The Happiness Blues

By  |  May 15, 2015
A young B.B. King in shorts A young B.B. King in shorts

A surfeit of joy in B.B. King’s early singles.

 

B.B. King had near-limitless patience—a magnanimity toward his fans and a generosity that compelled him to nurture younger talents. This patience did not extend to white listeners who misconstrued the blues as a posture of grief, a ritualized performance of suffering. “Scholars love to praise the ‘pure’ blues artists or the ones, like Robert Johnson, who died young and represent tragedy,” King writes in his autobiography. “It angers me how scholars associate the blues strictly with tragedy.”

King articulated this sentiment in 1996, but he’d been playing it his whole career. Since his first recordings in the 1940s, B.B. King exuded a sunny elegance very much at odds with the tragedians of the early blues. You could see it in his raconteur’s stage-banter and that perennially cheerful visage, but mainly you can hear it in the playful yelp of his guitar, Lucille. Indeed, King’s breakout recordings challenge every facile notion of doomstruck minstrelsy that the Woodstock generation would come to associate with the blues.
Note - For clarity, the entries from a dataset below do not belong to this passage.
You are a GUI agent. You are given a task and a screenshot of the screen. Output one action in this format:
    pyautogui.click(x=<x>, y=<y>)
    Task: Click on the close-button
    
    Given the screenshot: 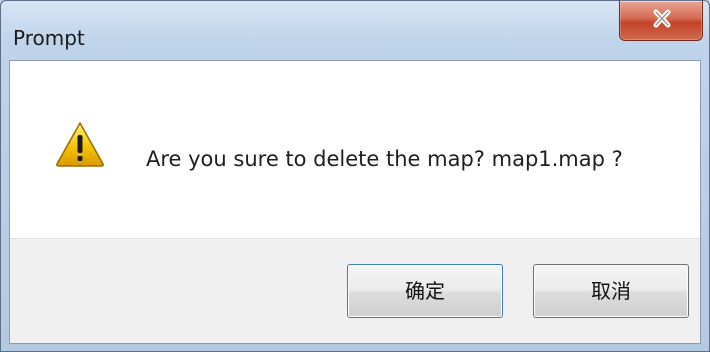 What is the action you would take?
    pyautogui.click(x=661, y=21)
    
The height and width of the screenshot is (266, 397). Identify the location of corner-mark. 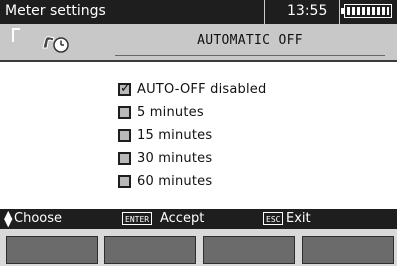
(16, 35).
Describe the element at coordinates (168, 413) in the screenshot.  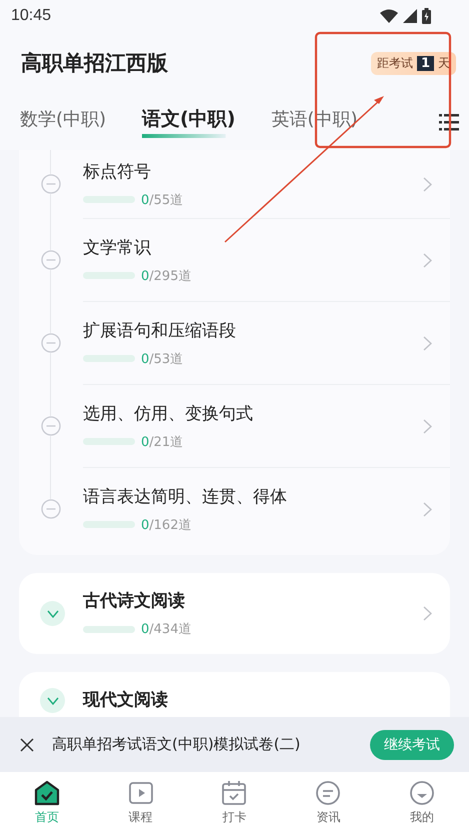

The popular blues myth, as Amanda Petrusich wrote in this magazine, “lionizes and martyrs the outlier, and incentivizes anguish” to a fault.

To understand the happy bluesman in his early exuberance, look to the run of hit singles in the 1950s: “Three O’Clock Blues” through “Rock Me Baby.” Here we find King taking the blues stomp of Sonny Boy Williamson, merging it with the just-short-of-jazz urbanity that King so admired in T-Bone Walker, and allowing the horns just enough glitz to make the whole rig swing. He transposed piano riffs onto the guitar, played solos that expanded the blues palette far beyond the sacrosanct pentametric scale, and redefined his instrument without ever really learning how to play chords. As a guitarist, I still haven’t forgiven him this last point: the same syncopation, the same idiosyncratic and startling phrases that mark his solos would have made King one of the most interesting rhythm-men in our planet’s history, if only he had deigned to play a few chords here and there.

Most of all, King found a wide audience with remarkable alacrity, especially for a bluesman without a myth at his back or a hellhound on his trail. In 1951, he was averaging a few dozen bucks a week, rarely breaking $100. Within three years, having formed the B.B. King Review, he was pulling between $2000 and $3000 a week for sold-out live shows across the continent, as he toured behind those high-charting singles: “Woke Up This Morning (My Baby’s Gone),” with its sly shifts between shuffle and swing; “Ten Long Years,” with those exquisite moments of falsetto; “Sweet Little Angel” and “Rock Me Baby,” both stylish gestures in the direction of Chicago. King’s voice on these breakthrough records is clean, almost too clean. Far removed from the throatier, more overtly “soulful” approach on his most famous recording, “The Thrill Is Gone” (1969). That clean period could well be called a concession to white audiences; more important, King’s voice on these early singles, before he became a spokesman for the blues, captures the unmuddied joy of a man concerned with creating a fundamentally celebratory art, separating himself at once from the hoodoo baggage that attended Robert Johnson and the more contemporary gruffness of Muddy Waters.

Throughout the ’50s, even as he sang of lovesick insomnia and “Troubles, Troubles, Troubles,” King was really just hosting a party. Two decades later, in 1978, Pete Townshend would describe rock & roll as therapy, a joyous release: “Rock music is important to people because in this crazy world it allows you not to run away from the problems . . . to face up to them, but at the same time to sort of dance all over them. That’s what rock & roll’s about.” B.B. King, who pushed popular music toward rock as much as any blues guitarist this side of Buddy Guy, might well agree—though for King, as for Guy, the music was always much more important than the problems.

B.B. King was most exciting when he created music out of his own deepest contradictions. He made the blues a vehicle for joy and ushered the idiom into its most sophisticated and most popular manifestations. To a certain kind of observer, King’s philosophy of music was also his mode of living. He gave self-pity no quarter and knew that to keep moving was to keep living—hence the 300 plus shows he played across the globe each year, and his refusal to succumb to diabetes. King’s smiling defiance of the blues is what made him its most compelling and long-lived ambassador, a role now entrusted to the worthy figure of Buddy Guy.

The King is dead; long live the thrill.

Ted Scheinman lives in California, where he is a senior editor of Pacific Standard magazine. His essays, reporting, and criticism have appeared in the New York Times, the Paris ReviewPlayboy, and Slate.